Knapp has translated those moments into anecdotes he can share when he meets with deep-pocketed donors – an ever more important part of his job as the face of GW during its $1 billion fundraising campaign.

“When I’m talking to a donor, I’m speaking from a base of familiarity and not just abstractly. We’re not just any university. We’re a university that does specific things and makes a difference in specific lives,” he said.

Donors are helping fund the University’s decade-long strategic plan, which focuses on bringing in new faculty, growing research and revamping academic programs. As president, Knapp is charged with pointing to how GW’s programs stand out from competitors and how a donation can make a difference.

Paul Duff, a professor of religion, said Knapp spoke with his department about University goals, but mostly asked questions and discussed the group’s research interests.

“It is good for faculty to hear issues from the perspective of the president. He has to deal with things that we know little about. Conversely, it is good for the president to hear the concerns of the faculty, what things are like ‘in the trenches,’” he said.

Other University presidents haven’t met with faculty, said chemistry professor Akos Vertes, which shows professors that Knapp wants to learn more about academic programs.

When they met with Knapp, chemistry professors told him that their department offers fewer teaching assistant positions to graduate students than competitor schools, which made it difficult for them to recruit.

“The focus from the department’s perspective was to give the president information on the number of graduate positions available, and this is something that he didn’t know about,” Vertes said.

Mohammad Faghfoory, the director of the master’s in Islam program, said university presidents don’t typically form personal relationships with faculty.

“Person-to-person contact is always good. It gives the faculty members the chance to discuss urgent issues,” Faghfoory said. “It is good for the president to know what kind of challenges and issues are facing each department.”

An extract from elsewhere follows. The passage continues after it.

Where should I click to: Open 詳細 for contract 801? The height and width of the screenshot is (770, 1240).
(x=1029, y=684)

Charles Garris, the chair of the Faculty Senate executive committee who has worked at GW for 30 years, said top administrators haven’t gone department-to-department in the past, but that it was refreshing for faculty to get to meet with Knapp.

“He wants to hear first-hand what the concerns are in terms of the University, what faculty think needs to be done. He wants to get a first-hand perspective,” Garris said.

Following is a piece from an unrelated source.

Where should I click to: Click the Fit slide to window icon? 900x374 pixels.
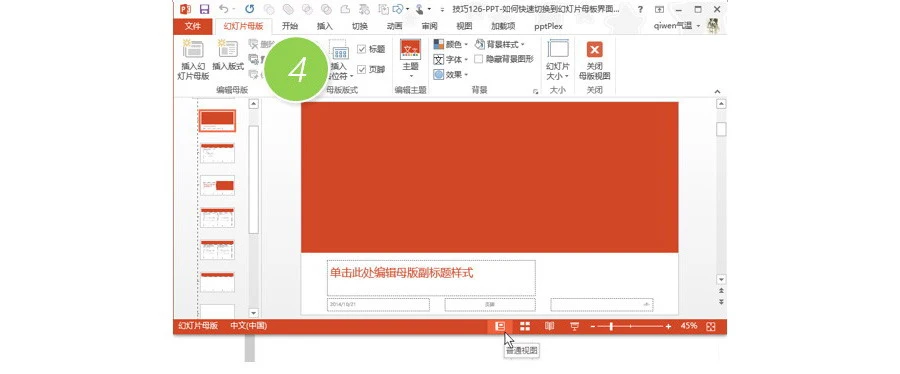(711, 326)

Knapp regularly sees tenured professors who serve on the Faculty Senate during the organization’s regular meetings.

He said he’s learned about administrative challenges and other difficulties that departments face while meeting with them. But with more than 40 departments in the Columbian College of Arts and Sciences alone, he said it would take a long time to reach everyone.

“I hope to get to everyone at some point, but it’s a challenge to get through them all,” Knapp said.

Mary Ellen McIntire and Colleen Murphy contributed reporting.